When my kids were babies, we started them on a bedtime routine that included a story. They’d snuggle up on our laps and we’d look at a picture book — probably one we’d read a hundred times already — and we’d read out loud, then tuck them in.
Our older two — ages 7 1/2 and just-turned-six — are beyond the picture-book stage, though. We still love to read to them at night, but it is getting harder to find appropriate books. We’re looking for novels, longer books that will allow them to get involved with the characters and story, and also to have to remember what has happened from day to day. We want something that is family friendly and age appropriate – not too scary, not involving awkward dating issues. We’re also trying to encourage them to read by themselves at their own level, so we don’t want to read any bedtime books that they really could be reading themselves.
So these magical books have to be a) advanced chapter books but b) not TOO advanced and c) classics we can all enjoy. Not too much of a tall order, no?
I thought I’d post about this in order to get some ideas from anyone else in this spot. What are you reading your Grade 1 and Grade 2 kids at night?
Here’s what we’ve tried so far in our quest to move beyond picture books. Gal Smiley, at age 6, prefers books where “something happens” right away – she has no patience for a slow build. So, like her brother before her, we are finding that short stories work well.

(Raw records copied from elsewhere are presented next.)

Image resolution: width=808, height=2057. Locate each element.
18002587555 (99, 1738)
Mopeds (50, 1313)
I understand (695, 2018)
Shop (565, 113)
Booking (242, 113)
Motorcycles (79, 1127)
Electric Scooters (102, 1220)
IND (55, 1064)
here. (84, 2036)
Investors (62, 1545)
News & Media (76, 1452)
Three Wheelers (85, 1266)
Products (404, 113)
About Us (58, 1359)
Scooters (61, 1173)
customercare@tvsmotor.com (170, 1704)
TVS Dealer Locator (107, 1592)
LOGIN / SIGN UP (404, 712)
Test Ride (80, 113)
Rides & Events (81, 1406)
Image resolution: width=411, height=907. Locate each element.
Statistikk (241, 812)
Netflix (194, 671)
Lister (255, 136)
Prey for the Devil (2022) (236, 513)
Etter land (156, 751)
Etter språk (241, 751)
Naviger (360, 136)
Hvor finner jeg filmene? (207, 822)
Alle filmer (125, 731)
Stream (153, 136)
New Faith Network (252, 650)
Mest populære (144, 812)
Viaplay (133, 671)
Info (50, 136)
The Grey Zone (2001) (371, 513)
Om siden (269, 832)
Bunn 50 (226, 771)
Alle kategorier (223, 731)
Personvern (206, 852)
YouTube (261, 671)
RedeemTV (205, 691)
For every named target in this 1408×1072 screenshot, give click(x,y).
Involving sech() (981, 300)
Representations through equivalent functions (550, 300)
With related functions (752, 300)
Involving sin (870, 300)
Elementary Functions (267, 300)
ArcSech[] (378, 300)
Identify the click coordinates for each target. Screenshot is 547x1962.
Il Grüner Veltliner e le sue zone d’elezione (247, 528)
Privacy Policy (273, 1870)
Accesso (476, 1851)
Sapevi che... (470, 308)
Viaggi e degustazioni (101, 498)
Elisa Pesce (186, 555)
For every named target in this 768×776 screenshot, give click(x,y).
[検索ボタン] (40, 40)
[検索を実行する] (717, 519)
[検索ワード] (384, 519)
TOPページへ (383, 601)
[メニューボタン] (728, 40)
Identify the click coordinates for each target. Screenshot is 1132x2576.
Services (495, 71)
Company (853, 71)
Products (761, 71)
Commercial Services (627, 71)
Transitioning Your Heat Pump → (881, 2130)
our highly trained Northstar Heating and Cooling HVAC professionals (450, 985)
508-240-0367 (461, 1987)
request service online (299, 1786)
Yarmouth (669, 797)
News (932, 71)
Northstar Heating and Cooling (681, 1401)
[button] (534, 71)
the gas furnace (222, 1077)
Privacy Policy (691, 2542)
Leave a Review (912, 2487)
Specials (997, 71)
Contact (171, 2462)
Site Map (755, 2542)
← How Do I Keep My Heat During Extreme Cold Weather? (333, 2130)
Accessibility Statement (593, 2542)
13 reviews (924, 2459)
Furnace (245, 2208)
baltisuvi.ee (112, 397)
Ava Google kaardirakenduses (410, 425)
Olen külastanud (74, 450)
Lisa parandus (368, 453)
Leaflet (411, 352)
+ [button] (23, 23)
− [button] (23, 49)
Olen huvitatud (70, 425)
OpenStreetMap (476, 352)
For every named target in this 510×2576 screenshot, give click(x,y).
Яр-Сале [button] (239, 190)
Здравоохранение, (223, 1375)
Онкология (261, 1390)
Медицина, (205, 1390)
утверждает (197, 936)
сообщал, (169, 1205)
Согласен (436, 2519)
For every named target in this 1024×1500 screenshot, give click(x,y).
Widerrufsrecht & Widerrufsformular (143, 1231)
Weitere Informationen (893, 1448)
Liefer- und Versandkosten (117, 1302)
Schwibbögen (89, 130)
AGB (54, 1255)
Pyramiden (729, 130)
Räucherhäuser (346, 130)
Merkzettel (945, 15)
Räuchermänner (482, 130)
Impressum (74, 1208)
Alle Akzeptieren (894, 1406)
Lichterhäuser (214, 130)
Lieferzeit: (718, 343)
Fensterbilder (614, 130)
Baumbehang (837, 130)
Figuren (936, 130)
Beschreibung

So far we have read Louis Sachar’s Wayside Books (start with Sideways Stories from Wayside School) — each story is the perfect bedtime story length and your kid will find them hilarious. We also read the A.A. Milne Winnie-The-Pooh books (we have them all collected into one volume called The World Of Pooh). They’re also really funny (although that last one is QUITE the tearjerker, have tissues ready or skip it altogether), and the stories are long enough that they can be broken over two or three nights.
Right now we are reading Pippi Longstocking by Lindgren and it’s a big hit. It’s funny right from the first page and although it’s a novel, it reads more like a series of short stories. I’m not sure what’s next up for her – I thought I might try Little House On The Prairie, or I’ve heard really good things about The Magic Faraway Tree by Enid Blyton – does anyone know if that is action-packed yet not too scary?
The Captain has been through all the Flat Stanley books, and they were a hit, and he’s also read a few of the slower moving classics like The Mouse and the Motorcycle by Beverly Cleary and Stuart Little by E.B. White. He also enjoyed Freckle Juice by Judy Blume and he’s currently reading James and the Giant Peach by Roald Dahl, which is weird as Dahl usually is, but doesn’t seem to be causing too many nightmares. He also recently read the first Harry Potter book – I’m iffy on those in terms of scariness but he seems to be doing okay. I think he and Sir Monkeypants are going to tackle the second book soon, but after that we will take a break from Harry for a while until the Captain is old enough to handle them.
I have a list of other books I loved as a child that I’m anxious to share, but I’m not sure my kids are ready for them yet. Any suggestions for six and seven year olds?